Ardning, Styria 1938.
He is a controversial painter, performance artist, graphic artist, experimental filmmaker and writer. He is one of the most radical figures of action and performance art. The pictorial works produced by Brus in the late fifties closely resembled abstract expressionism. In 1964, together with Otto Muehl, Hermann Nitsch and Rudolf Schwarzkogler, he was one of the leading representatives of the Viennese Actionism movement that shook up the Austrian cultural scene in the mid-sixties by bringing art into the realm of action and using the human body as the principal medium and artistic material.
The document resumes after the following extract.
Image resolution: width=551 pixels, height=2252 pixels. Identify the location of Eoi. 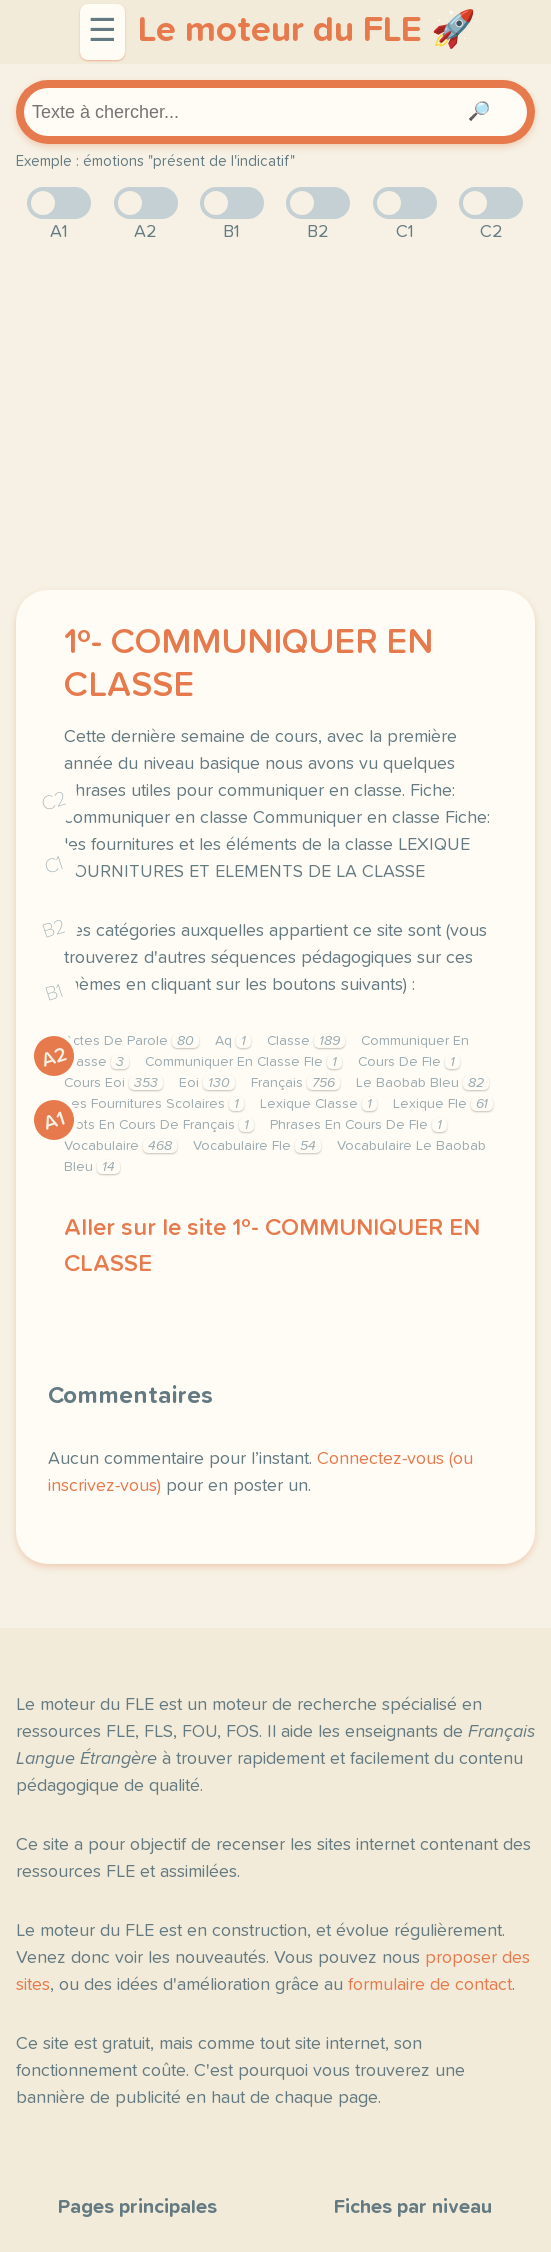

In these works, his body became the material and the medium for denouncing the social, political and religious taboos of western society.
Sentenced to six months in prison after his anarchist protests during a political rally at the University of Vienna, he fled to Berlin with his family and returned to Austria in 1976.
While in Germany, Brus published the magazine "Die Schastrommel (subtitled "Organ der Österreichischen Exilregierung", arm of the Austrian government in exile) with the collaboration of numerous artists. He was also involved in the ART NO movement. From the eighties on, Brus has focused mainly on "Bild-Dichtungen" (Poem-Paintings), literature and theatrical staging.
Starting in the seventies his work has taken the form of sinister and, to a certain extent, neurotic drawings. The first series, in black and white, was followed by others in colour related to literary illustration, symbolism and the aesthetics of cruelty, where the human body is always the protagonist.
Brus received the Grand Austrian State Prize in 1997. Most of his works are shocking and controversial. There is now a permanent gallery at Joanneum called the Bruseum which features the work of Brus and his Viennese colleagues.
In 2005, MACBA presented its first retrospective in Spain, with a broad overview of his career from the sixties to the present day.